D. Tujuan pendidikan multikultural


               Tujuan pendidikan multikultural adalah agar anak-anak dapat menghormati keanekaragaman budaya yang ada dan mendorong mereka secara nyata untuk dapat mengenali dan melenyapkan kecurigaan serta diskriminasi yang telah ada. 
              Pendidikan multikultural berupaya mengajak siswa untuk menerima perbedaan yang ada pada sesama manusia sebagai hal-hal yang alamiah (natural sunnatullah). Menanamkan kesadaran kepada mahasiswa akan keragaman (plurality), kesetaraan (equality), kemanusiaan (humanity), keadilan (justice) dan nilai-nilai demokrasi (democration values) yang diperlukan dalam beragam aktivitas sosial. 

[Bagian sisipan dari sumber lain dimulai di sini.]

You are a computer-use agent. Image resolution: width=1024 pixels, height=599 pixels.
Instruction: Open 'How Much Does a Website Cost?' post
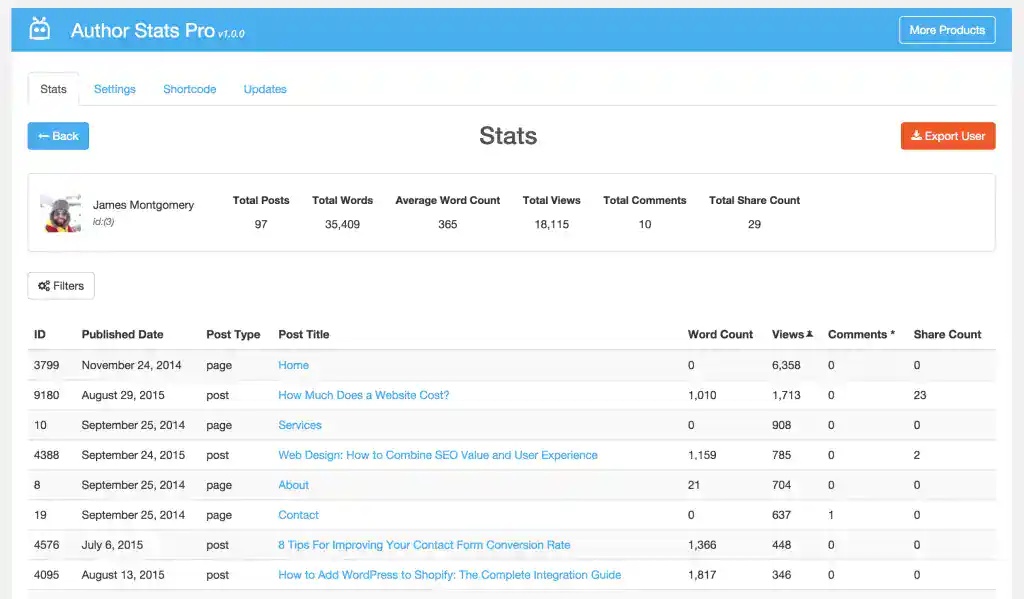[363, 395]
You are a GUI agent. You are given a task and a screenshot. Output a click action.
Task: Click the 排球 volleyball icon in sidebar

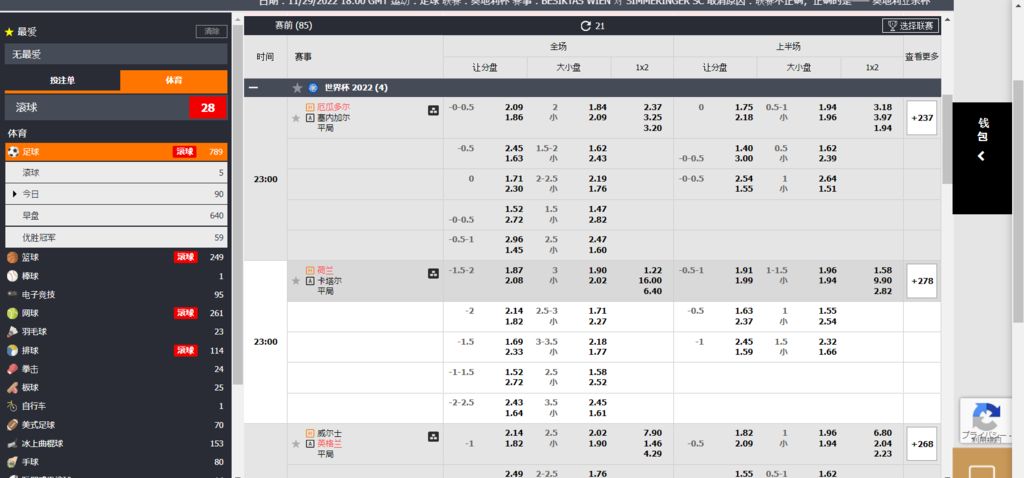[12, 351]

               Pada intinya, pendidikan multikultural mempunyai dua fokus persoalan,yaitu
1. proses pendidikan yang menghormati, mengakui dan merayakan perbedaan di semua bidang kehidupan manusia. Pendidikan multikultural merangsang anak terhadap kenyataan yang berkembang di masyarakat, yang berupa pandangan hidup, kebiasaan, kebudayaan, yang semuanya telah memperkaya kehidupan manusia.
2. Proses pendidikan yang menerapkan persamaan keseimbangan dan HAM menentang ketidakadilan diskriminasi dan menyuarakan nilai-nilai yang membangun keseimbangan.




______________
sumber
Basrowi dan Suko Susilo, 2010, sosiologi pendidikan mengapa penting?, Bekasi: pustaka ilmu Nusantara.
H. A. R. Tilaar, 2004, multikulturalisme, Jakarta: Grasindo.